Wat je doet — Bewerk het materiaal en geef het opnieuw weer, met overal "Find the location of" vervangen door "Locate". Laat al het andere ongewijzigd.
═════ Gegevens ═════
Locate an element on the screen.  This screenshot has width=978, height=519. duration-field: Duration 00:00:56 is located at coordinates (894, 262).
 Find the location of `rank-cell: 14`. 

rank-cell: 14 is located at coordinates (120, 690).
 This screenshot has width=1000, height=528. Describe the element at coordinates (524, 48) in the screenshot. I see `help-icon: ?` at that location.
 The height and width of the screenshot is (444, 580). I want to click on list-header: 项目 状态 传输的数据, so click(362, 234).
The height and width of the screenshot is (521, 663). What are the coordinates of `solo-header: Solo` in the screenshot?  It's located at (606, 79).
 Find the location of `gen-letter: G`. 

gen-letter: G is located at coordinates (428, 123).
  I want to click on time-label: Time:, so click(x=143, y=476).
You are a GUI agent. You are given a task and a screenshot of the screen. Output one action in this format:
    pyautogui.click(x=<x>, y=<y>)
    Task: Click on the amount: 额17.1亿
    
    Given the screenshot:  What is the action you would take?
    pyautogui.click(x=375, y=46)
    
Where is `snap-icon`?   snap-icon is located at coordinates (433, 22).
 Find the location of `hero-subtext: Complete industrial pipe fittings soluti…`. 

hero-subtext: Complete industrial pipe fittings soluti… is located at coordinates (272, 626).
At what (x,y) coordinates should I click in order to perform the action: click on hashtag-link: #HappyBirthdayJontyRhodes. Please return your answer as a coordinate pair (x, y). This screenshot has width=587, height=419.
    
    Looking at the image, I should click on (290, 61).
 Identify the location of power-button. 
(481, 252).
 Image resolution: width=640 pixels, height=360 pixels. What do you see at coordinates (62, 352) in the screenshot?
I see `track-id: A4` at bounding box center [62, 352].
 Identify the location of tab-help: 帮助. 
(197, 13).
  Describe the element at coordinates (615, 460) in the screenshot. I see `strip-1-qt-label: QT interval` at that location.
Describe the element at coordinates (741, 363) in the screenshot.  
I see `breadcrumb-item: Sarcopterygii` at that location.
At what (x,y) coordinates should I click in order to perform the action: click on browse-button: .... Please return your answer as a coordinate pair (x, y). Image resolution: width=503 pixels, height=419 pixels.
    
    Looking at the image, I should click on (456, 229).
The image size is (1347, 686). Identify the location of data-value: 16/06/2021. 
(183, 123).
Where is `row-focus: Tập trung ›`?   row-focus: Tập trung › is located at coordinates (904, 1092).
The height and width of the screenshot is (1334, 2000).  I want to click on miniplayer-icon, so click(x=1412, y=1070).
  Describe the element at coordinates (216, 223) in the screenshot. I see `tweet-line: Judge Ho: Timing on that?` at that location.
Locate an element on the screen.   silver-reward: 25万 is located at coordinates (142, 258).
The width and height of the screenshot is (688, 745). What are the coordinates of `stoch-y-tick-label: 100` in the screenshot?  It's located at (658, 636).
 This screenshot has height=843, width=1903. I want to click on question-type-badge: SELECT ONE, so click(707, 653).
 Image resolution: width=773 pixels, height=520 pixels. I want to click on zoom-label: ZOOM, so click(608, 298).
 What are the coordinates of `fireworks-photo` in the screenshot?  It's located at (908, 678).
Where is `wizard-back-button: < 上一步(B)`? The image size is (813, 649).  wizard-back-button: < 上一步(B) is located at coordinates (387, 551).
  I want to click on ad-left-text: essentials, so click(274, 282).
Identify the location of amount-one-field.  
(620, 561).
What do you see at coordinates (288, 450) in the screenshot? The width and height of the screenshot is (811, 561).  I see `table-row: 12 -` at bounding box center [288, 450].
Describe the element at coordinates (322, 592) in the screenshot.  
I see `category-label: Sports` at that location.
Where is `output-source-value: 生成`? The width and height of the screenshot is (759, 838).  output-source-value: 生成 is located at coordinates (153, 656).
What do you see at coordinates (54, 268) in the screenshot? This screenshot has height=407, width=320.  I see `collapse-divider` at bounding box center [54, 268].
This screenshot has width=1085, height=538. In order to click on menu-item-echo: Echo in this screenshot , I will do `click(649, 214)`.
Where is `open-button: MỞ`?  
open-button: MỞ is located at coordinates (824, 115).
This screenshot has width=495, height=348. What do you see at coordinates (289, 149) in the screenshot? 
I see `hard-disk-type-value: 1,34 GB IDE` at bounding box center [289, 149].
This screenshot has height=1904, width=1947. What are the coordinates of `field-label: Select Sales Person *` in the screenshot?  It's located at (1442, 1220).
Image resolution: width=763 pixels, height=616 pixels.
═════
Antwoord —
Locate an element on the screen.  This screenshot has width=978, height=519. duration-field: Duration 00:00:56 is located at coordinates (894, 262).
 Locate `rank-cell: 14`. 

rank-cell: 14 is located at coordinates (120, 690).
 This screenshot has width=1000, height=528. Describe the element at coordinates (524, 48) in the screenshot. I see `help-icon: ?` at that location.
 The height and width of the screenshot is (444, 580). I want to click on list-header: 项目 状态 传输的数据, so click(362, 234).
The height and width of the screenshot is (521, 663). What are the coordinates of `solo-header: Solo` in the screenshot?  It's located at (606, 79).
 Locate `gen-letter: G`. 

gen-letter: G is located at coordinates (428, 123).
  I want to click on time-label: Time:, so click(x=143, y=476).
You are a GUI agent. You are given a task and a screenshot of the screen. Output one action in this format:
    pyautogui.click(x=<x>, y=<y>)
    Task: Click on the amount: 额17.1亿
    
    Given the screenshot:  What is the action you would take?
    pyautogui.click(x=375, y=46)
    
Where is `snap-icon`?   snap-icon is located at coordinates (433, 22).
 Locate `hero-subtext: Complete industrial pipe fittings soluti…`. 

hero-subtext: Complete industrial pipe fittings soluti… is located at coordinates (272, 626).
At what (x,y) coordinates should I click in order to perform the action: click on hashtag-link: #HappyBirthdayJontyRhodes. Please return your answer as a coordinate pair (x, y). This screenshot has width=587, height=419.
    
    Looking at the image, I should click on (290, 61).
 Identify the location of power-button. 
(481, 252).
 Image resolution: width=640 pixels, height=360 pixels. What do you see at coordinates (62, 352) in the screenshot?
I see `track-id: A4` at bounding box center [62, 352].
 Identify the location of tab-help: 帮助. 
(197, 13).
  Describe the element at coordinates (615, 460) in the screenshot. I see `strip-1-qt-label: QT interval` at that location.
Describe the element at coordinates (741, 363) in the screenshot.  
I see `breadcrumb-item: Sarcopterygii` at that location.
At what (x,y) coordinates should I click in order to perform the action: click on browse-button: .... Please return your answer as a coordinate pair (x, y). Image resolution: width=503 pixels, height=419 pixels.
    
    Looking at the image, I should click on (456, 229).
The image size is (1347, 686). Identify the location of data-value: 16/06/2021. 
(183, 123).
Where is `row-focus: Tập trung ›`?   row-focus: Tập trung › is located at coordinates (904, 1092).
The height and width of the screenshot is (1334, 2000).  I want to click on miniplayer-icon, so click(x=1412, y=1070).
  Describe the element at coordinates (216, 223) in the screenshot. I see `tweet-line: Judge Ho: Timing on that?` at that location.
Locate an element on the screen.   silver-reward: 25万 is located at coordinates (142, 258).
The width and height of the screenshot is (688, 745). What are the coordinates of `stoch-y-tick-label: 100` in the screenshot?  It's located at (658, 636).
 This screenshot has height=843, width=1903. I want to click on question-type-badge: SELECT ONE, so click(707, 653).
 Image resolution: width=773 pixels, height=520 pixels. I want to click on zoom-label: ZOOM, so click(608, 298).
 What are the coordinates of `fireworks-photo` in the screenshot?  It's located at (908, 678).
Where is `wizard-back-button: < 上一步(B)`? The image size is (813, 649).  wizard-back-button: < 上一步(B) is located at coordinates (387, 551).
  I want to click on ad-left-text: essentials, so click(274, 282).
Identify the location of amount-one-field.  
(620, 561).
What do you see at coordinates (288, 450) in the screenshot? The width and height of the screenshot is (811, 561).  I see `table-row: 12 -` at bounding box center [288, 450].
Describe the element at coordinates (322, 592) in the screenshot.  
I see `category-label: Sports` at that location.
Where is `output-source-value: 生成`? The width and height of the screenshot is (759, 838).  output-source-value: 生成 is located at coordinates (153, 656).
What do you see at coordinates (54, 268) in the screenshot? This screenshot has height=407, width=320.  I see `collapse-divider` at bounding box center [54, 268].
This screenshot has width=1085, height=538. In order to click on menu-item-echo: Echo in this screenshot , I will do `click(649, 214)`.
Where is `open-button: MỞ`?  
open-button: MỞ is located at coordinates (824, 115).
This screenshot has width=495, height=348. What do you see at coordinates (289, 149) in the screenshot? 
I see `hard-disk-type-value: 1,34 GB IDE` at bounding box center [289, 149].
This screenshot has height=1904, width=1947. What are the coordinates of `field-label: Select Sales Person *` in the screenshot?  It's located at (1442, 1220).
Image resolution: width=763 pixels, height=616 pixels.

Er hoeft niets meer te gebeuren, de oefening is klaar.